The Grand Duchy of Luxembourg is a small, prosperous country in Central Europe. It is one of the founding states of the European Union. Bordered by Germany, France, and Belgium, it has three official languages: Luxembourgish, German, and French. In addition, this country possesses a skilled multilingual workforce, making it a top financial center in the region and the world. Political, social, and economic stability facilitates business growth and the development of a diversified financial environment. This article will mainly discuss the pros and cons of Private Foundations in Luxembourg.

 

Main Features

The Luxembourg Foundation can be a for-profit instrument. It is one of the most valuable estate planning and, asset protection and management tools that both locals and foreigners can set up. It is also possible to establish it for charitable purposes (in which case is a non-profit). 

Although this is a Civil Law vehicle, it is similar to a Trust. There are a set of founders, a Board of Directors, and beneficiaries. However, it is crucial to know the differences between these two. For instance, unlike the Trust, a Foundation is a legal entity on its own, separate from the founder and beneficiaries’ legal personalities. The Foundation will manage assets under its name. 

It is an orphan entity, which means it will not possess shareholders or members. As a result, its assets do not belong to the estate of a founder. Like Swiss Foundations, the Founder/s can establish this vehicle to benefit numerous beneficiaries and purposes. Nevertheless, it is usual that it only has one specific aim. A Ducal Decree shall recognize the creation of this vehicle, which must be located in Luxembourg and incorporated by Public Deed (also known as Deed of Incorporation). While non-profit organizations do not require a minimum capital for their establishment, the assets of a Private Foundation must be at least worth €50,000 ($50,100 USD) cash or contribution in kind.
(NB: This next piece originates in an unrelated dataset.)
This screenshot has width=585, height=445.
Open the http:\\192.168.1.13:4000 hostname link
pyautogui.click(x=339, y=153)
It is necessary to appoint a Board of Directors that works toward the object stated in the Public Deed. 

The Public Deed must comprise the following data:

  • The Founder.
  • The term.
  • The seat.
  • The object.
  • The beneficiaries and how to are appointed.
  • The Purpose/s.
  • The management roles of the Board of Directors.
  • Details about them. 

This information, which The Luxembourg trade and companies registry holds and publishes in the country's official Gazette, is not available to the public. It must be in the Foundation’s headquarters, and legally entitled entities (public authorities or individuals) may access it. Like Trusts, Foundations provide a great deal of privacy and security.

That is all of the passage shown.